“Where’s our reprise?” we shouted, and my father’s American guest looked both confused and alarmed.
It was sometime in the 196os and we were watching some sporting event – likely baseball, in our house, but I don’t remember. As a call was disputed on the field, we hollered for the replay – “reprise” in French, just because.
In 1955, George Retzlaff, then producer of Hockey Night in Canada, experimented with a near-instant-replay technique using the technology he had available. I figure that this pioneering effort is worthy of notice: having the idea and proving its use in sports broadcasting was the big step, the rest was fine-tuning.
I note this innovation today, as the 2017 World Junior Championship begins. After all, what would TV hockey be without the reprise, instant or not-quite-instant?

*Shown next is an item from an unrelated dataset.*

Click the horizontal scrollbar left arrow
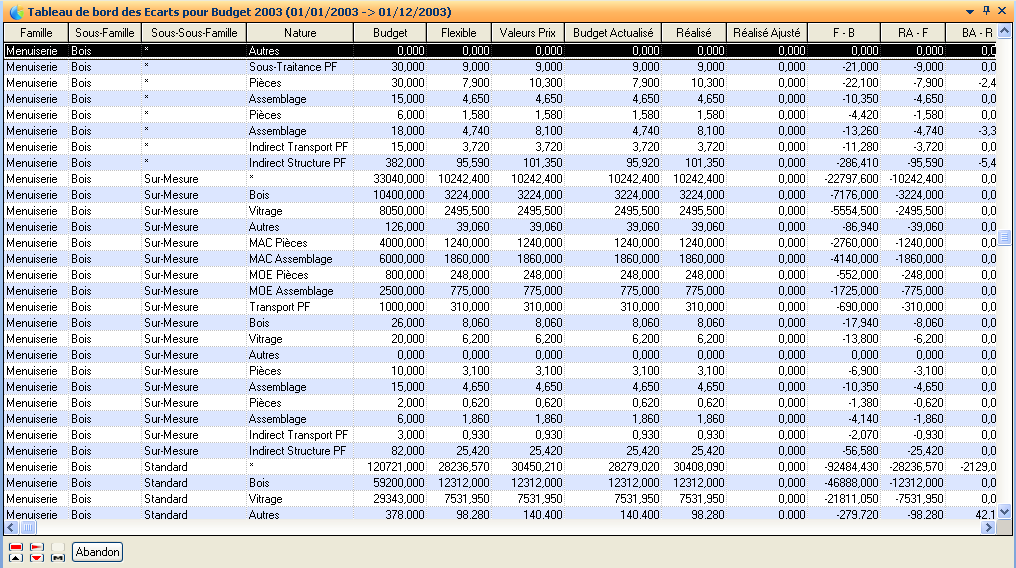The width and height of the screenshot is (1016, 568). [x=11, y=527]
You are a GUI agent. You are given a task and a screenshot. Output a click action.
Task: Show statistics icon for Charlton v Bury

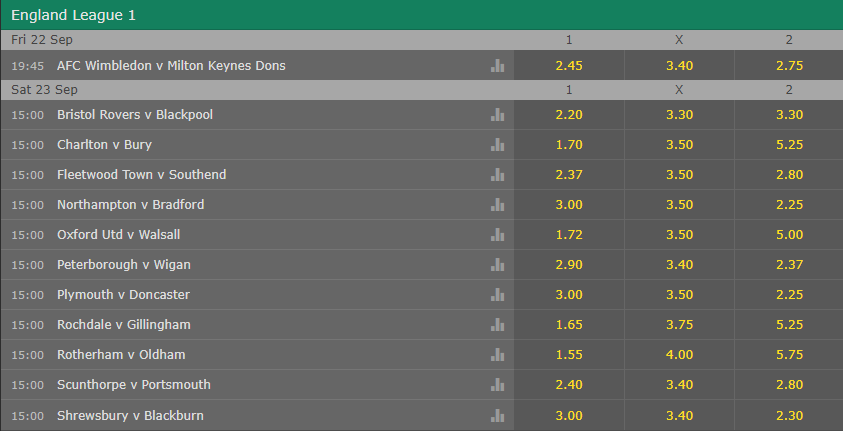click(x=497, y=145)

You know how on long flights they remind you of where the emergency exits are, partway through the flight? Given that we’re halfway through this series, I thought I’d do something similar.

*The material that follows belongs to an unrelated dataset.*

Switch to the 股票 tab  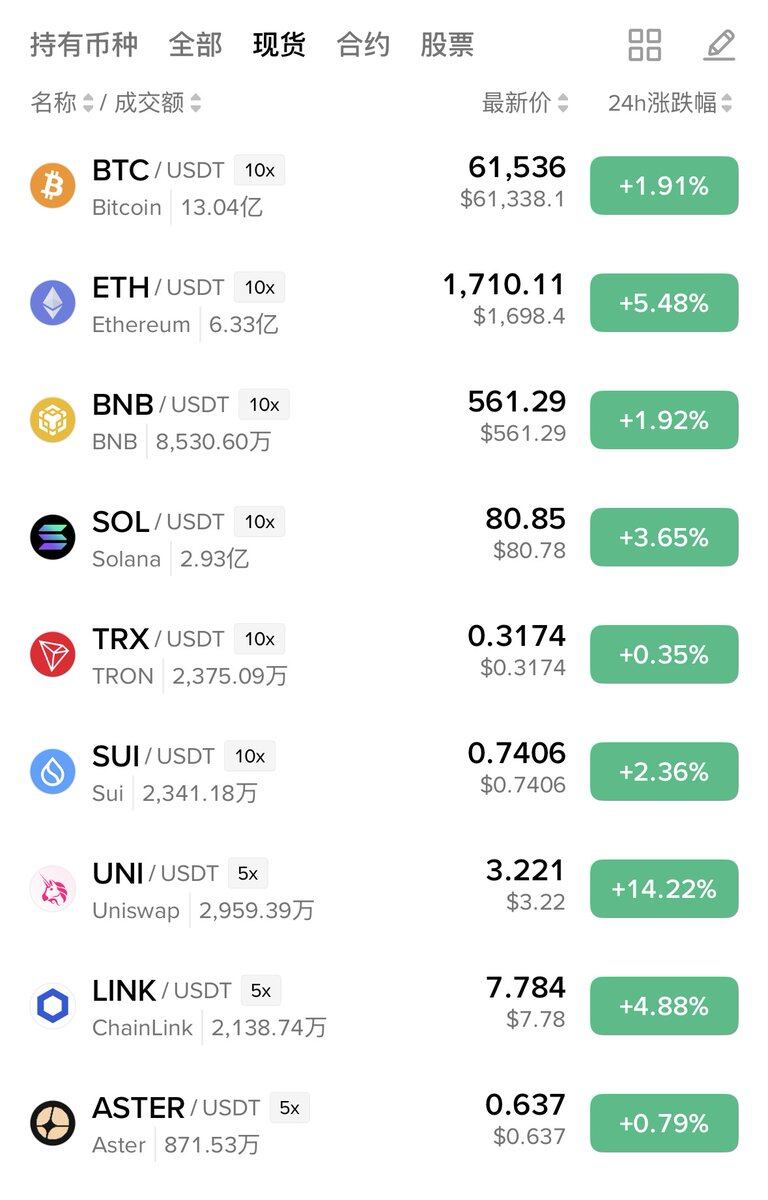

This is one of a series on Canadian national treasures ““ my sesquicentennial project. They reflect people (living and dead), places and things that I think are worth celebrating about our country, and are done in no order of precedence.
As I noted in my Christmas day column — promotion plug there — surely that’s the difference between reality and virtual reality — reality (i.e., life) has no rewind button, no instant replays. What’s done is done. The closest we come to a replay is talking about it afterwards…. and for some people, talking about it endlessly. Hmm, perhaps trapped in a feedback loop, like “Groundhog Day”?
Jim T
Jim T – I think this column is a closer fit, but in any event, I take your point. As an Australian tour guide told us, although she certainly hoped we’d see Uluru lit up by the sunset, there were no guarantees. “This isn’t television,” she concluded.